Document segment: Begin

Statement $P(n) : a^n +b^n = c^n +d^n $
here we have to prove $P(n)$ is true for all $n \in N$
So, $P(1) : a+b = c+d$
hence $P(1)$ is true (given in the question)
Now, assume $P(m) : a^m +b^m = c^m + d^m $ is true for all $m \leq k$ for some $m,n \in N$.................. (1)
Now, with the help of the assumption (1) we have to prove $a^{k+1} + b^{k+1}= c^{k+1} + d^{k+1}$
Now,
$(a^k + b^k) (a+b) = (c^k +d^k) \ (c+d)$ ( since we have assumed in $1$ that $a^m +b^m = c^m+d^m$ for all $m \leq k$ )
$\Rightarrow$ $a^{k+1} + ab^k + a^k b + b^{k+1} = c^{k+1} + cd^k + c^k d + d^{k+1}$
$\Rightarrow$ $a^{k+1}+ b^{k+1} +ab( b^{k-1} + a^{k-1}) = c^{k+1} + d^{k+1} + cd(d^{k-1} + c^{k-1})$
$\Rightarrow$ $a^{k+1}+ b^{k+1} = c^{k+1} +d^{k+1}$ ( Here $ab = cd$ (given) and $(a^{k-1} + b^{k-1}) = (c^{k-1} +d^{k-1})$ (from assumption (1))
So, $P(n)$ is true for all $n \in N$

Document segment: End
Exercise data: Begin

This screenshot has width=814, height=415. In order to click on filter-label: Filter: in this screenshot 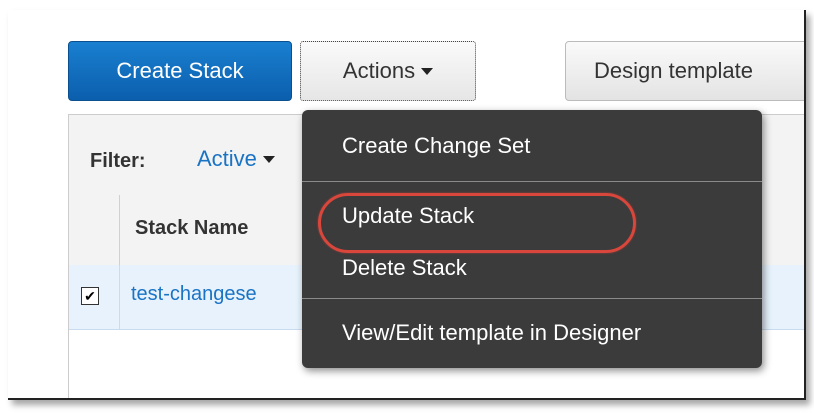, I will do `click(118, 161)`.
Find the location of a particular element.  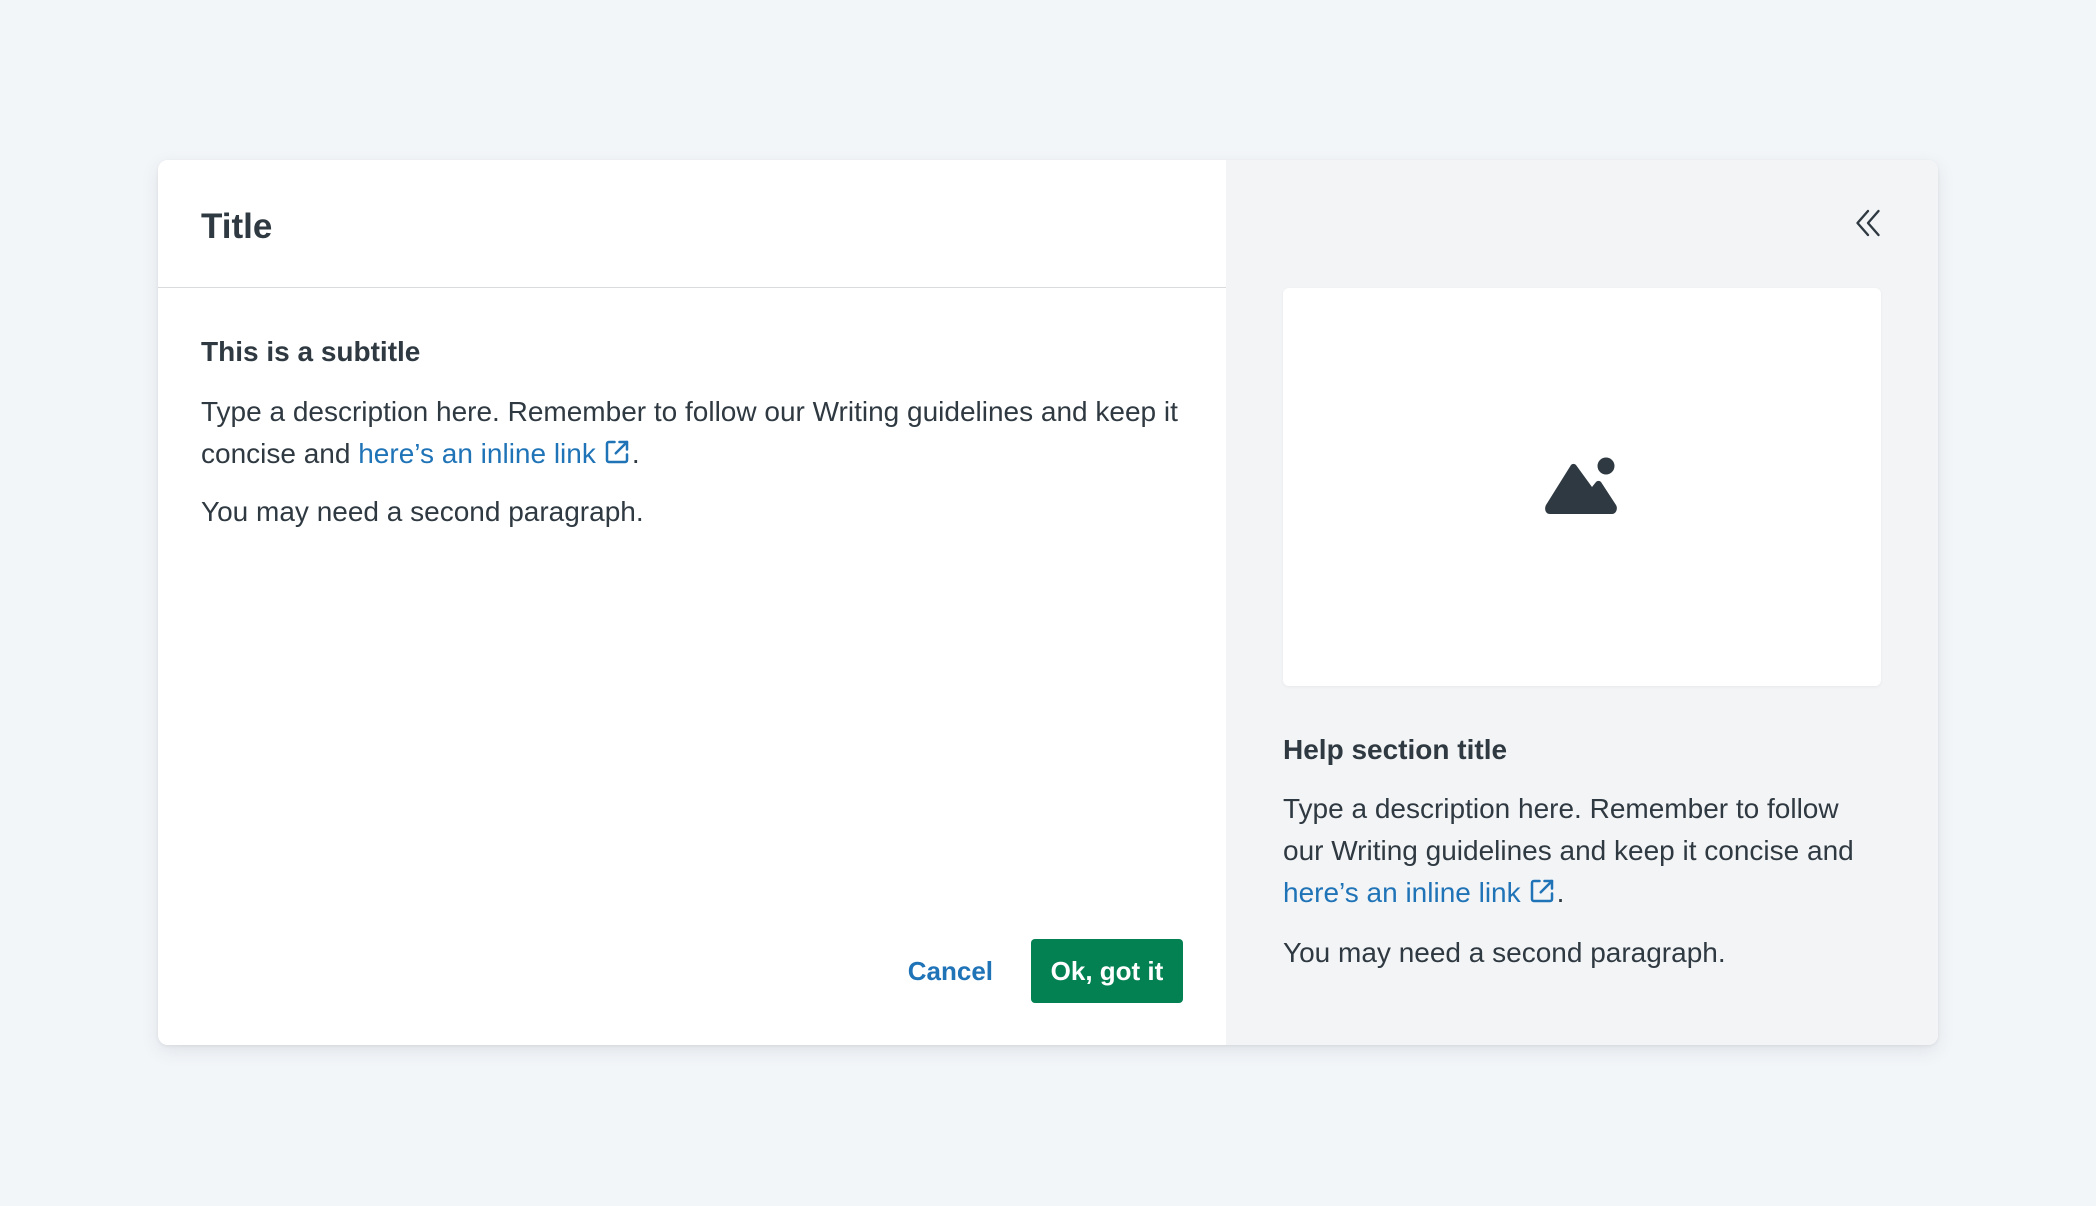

Exercise data: End

The problem —
In the induction proof above, what two facts are used to cancel the ab and cd terms and reach a^{k+1} + b^{k+1} = c^{k+1} + d^{k+1}?

Response below —
The given fact that $ab = cd$, and $a^{k-1} + b^{k-1} = c^{k-1} + d^{k-1}$ from assumption (1).